Nie da się ukryć, że propozycja rządu zniesienia Ustawy o zbiórkach publicznych zaskoczyła sektor pozarządowy. Mimo że we wcześniejszych dyskusjach pojawiały się takie oczekiwania, brane były zazwyczaj za zbyt daleko idący radykalizm. Oczywiście nic nie jest przesądzone, być może ostatecznie skończy się na propozycjach, które Ministerstwo Administracji i Cyfryzacji przedstawiało organizacjom w zeszłym roku. Ale nawet ich przyjęcie będzie stanowczym, dawno oczekiwanym krokiem naprzód.
Koniec państwa jako policjanta
Zniesienie ustawy o zbiórkach publicznych z jednej strony daje tysiącom organizacji ogromne szanse poszukiwania zupełnie nowej relacji między nimi a potencjalnymi darczyńcami. Brak jakichkolwiek regulacji w zakresie zbiórek publicznych pozwoli na stworzenie nowych mechanizmów informowania, sprawozdawania i kontroli działalności organizacji. Ciężar tej kontroli w o wiele większym stopniu spadnie na tych, którzy pieniądze dają, a nie na państwo jako swoistego policjanta w dotychczasowej relacji darczyńca – obdarowany.

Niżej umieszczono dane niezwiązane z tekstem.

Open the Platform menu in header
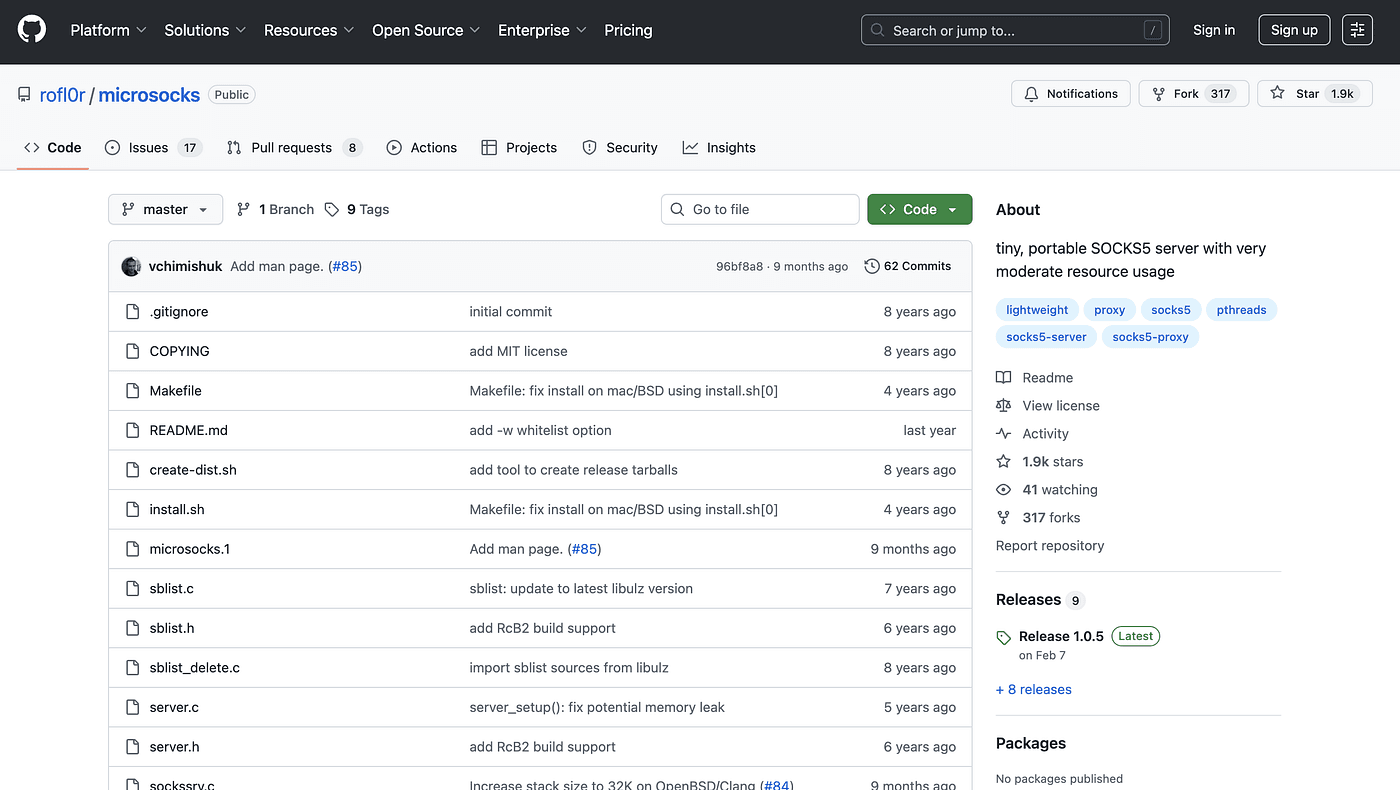The width and height of the screenshot is (1400, 790). click(x=108, y=30)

Impuls do wypracowywania własnych zasad
Dla organizacji może być to również swoisty rodzaj testu – na ile gotowe są do podjęcia próby samoregulacji tej sfery działalności. Chociaż jest to trudne, ale możliwe, by opracować i wypromować standardy prowadzenia rzetelnych kampanii fundrisingowych, których elementem są zbiórki publiczne. Zdaję sobie sprawę z faktu istnienia takich kodeksów, standardów wypracowywanych w różnych grupach, ale zniesienie ustawy mogłoby być dodatkowym impulsem do promocji wypracowanych zasad, wzmocnienia zasad samokontroli sektora pozarządowego. Już wcześniej pojawiały się (przy okazji 1%) propozycje, by wypracować wspólny znak jakości, nadawany przez samo środowisko za spełnienie wspólnie określonych zasad. Wynikających nie z prawa, ale z poczucia odpowiedzialności przed darczyńcami.
Zapewne pojawią się nadużycia związane ze zbiórkami publicznymi. Tak jak w każdej innej sferze życia i działalności organizacji pozarządowych. Dlatego to same organizacje powinny potrafić wskazywać takie „czarne owce”, które – jestem pewny – będą wyjątkami, a nie regułą prowadzenia zbiórek. Nie myśl o potencjalnych nadużyciach, ale o potencjalnych nowych możliwościach powinny przyświecać nam w myśleniu o nowej rzeczywistości, jaka nastanie po zniesieniu obecnych, restrykcyjnych przepisów.